#### Set exercise:
Could you write out every line of the material below word for word, leaving out the pictures?

— Begin Extracted data —

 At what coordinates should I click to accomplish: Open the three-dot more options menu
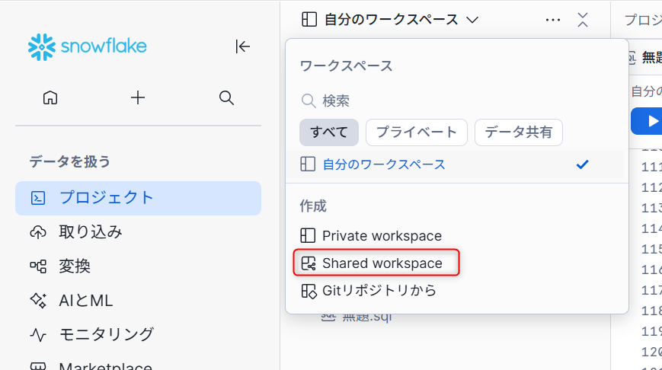coord(553,20)
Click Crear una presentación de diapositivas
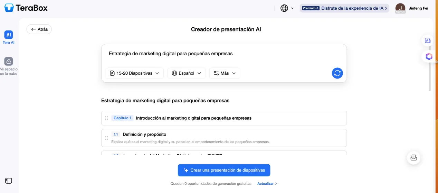This screenshot has width=438, height=193. coord(224,170)
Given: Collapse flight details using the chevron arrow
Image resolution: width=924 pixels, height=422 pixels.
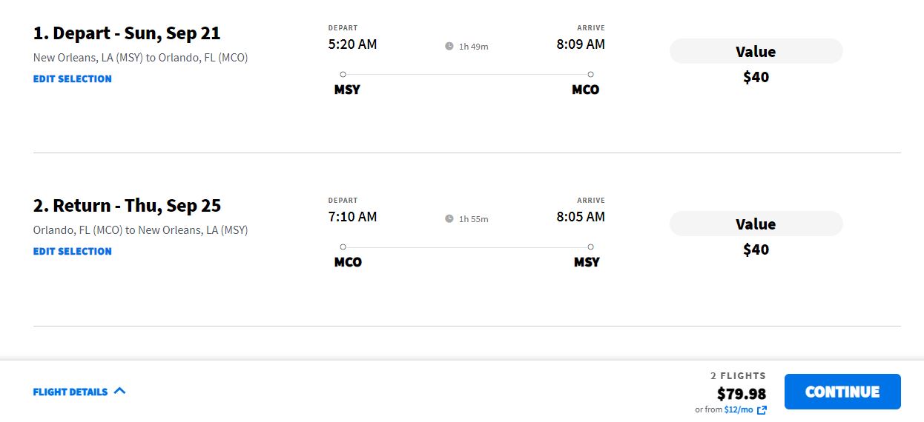Looking at the screenshot, I should 120,391.
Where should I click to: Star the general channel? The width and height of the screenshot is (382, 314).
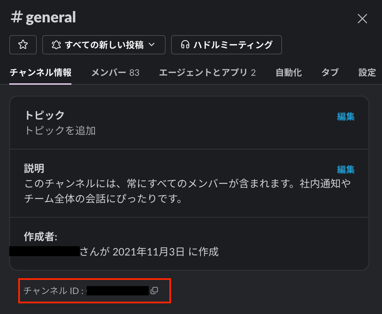23,45
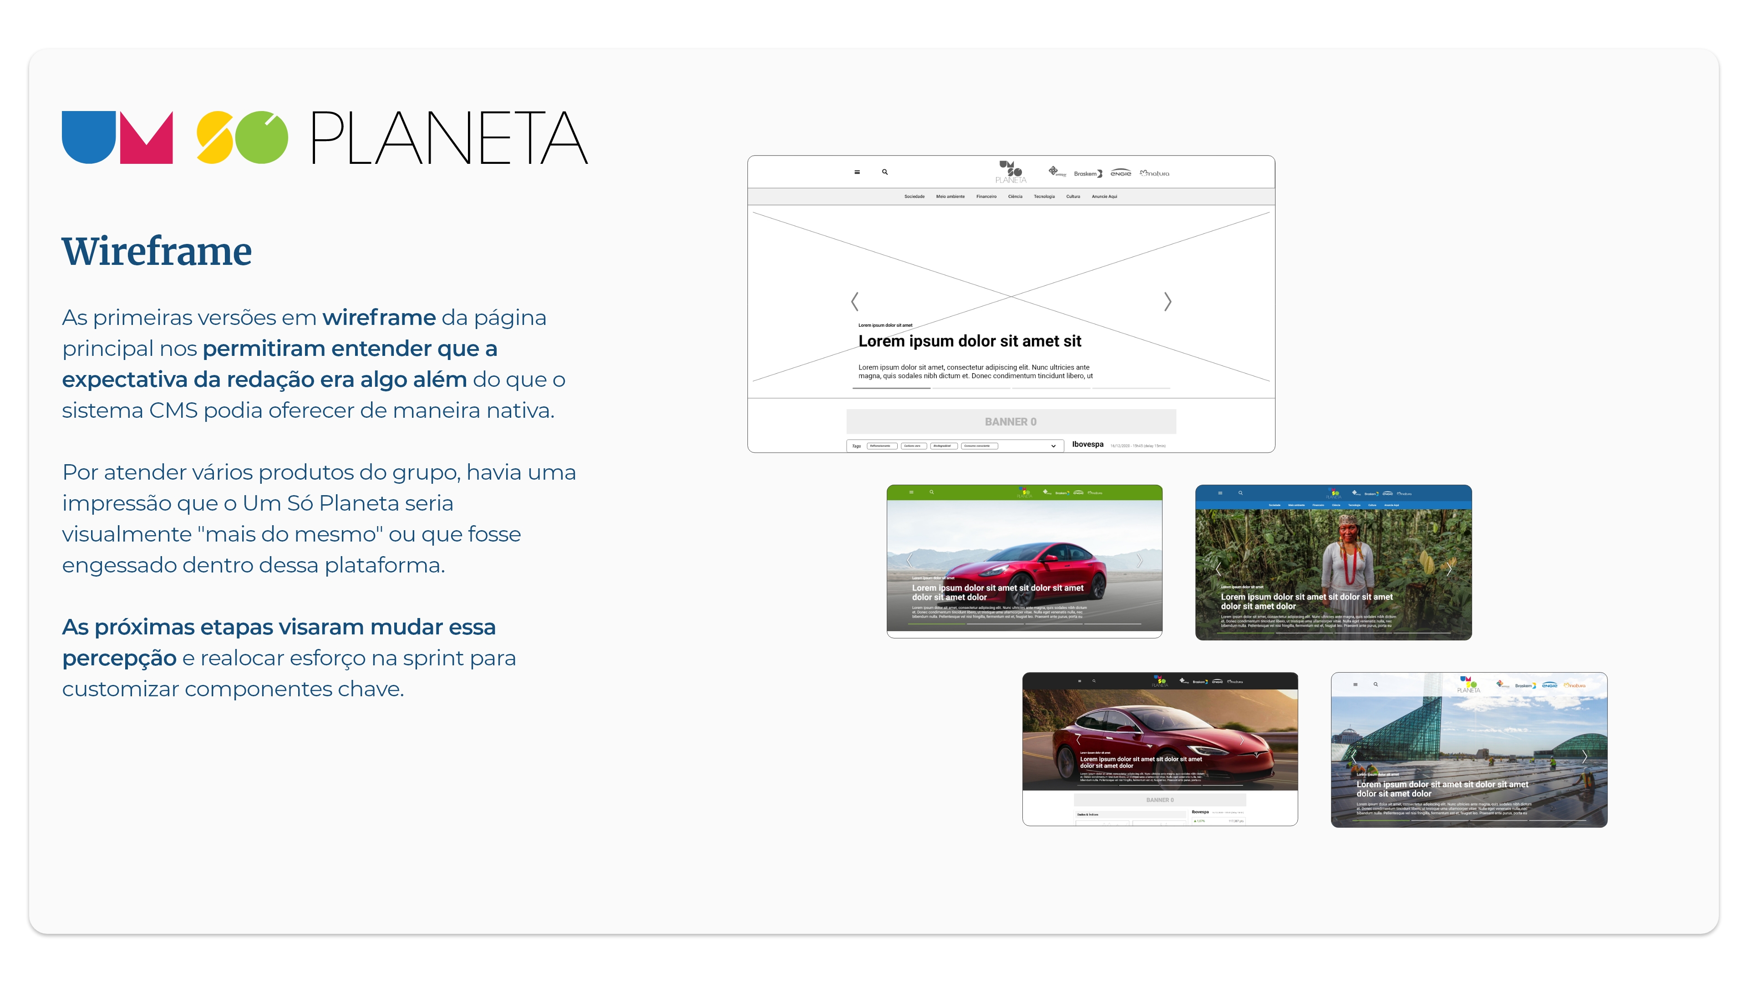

— End Extracted data —

#### Completed task:
 At what coordinates should I click to accomplish: Open the three-dot more options menu
coord(553,20)
Click Crear una presentación de diapositivas
This screenshot has width=438, height=193. coord(224,170)
Given: Collapse flight details using the chevron arrow
Image resolution: width=924 pixels, height=422 pixels.
Looking at the screenshot, I should 120,391.
Where should I click to: Star the general channel? The width and height of the screenshot is (382, 314).
23,45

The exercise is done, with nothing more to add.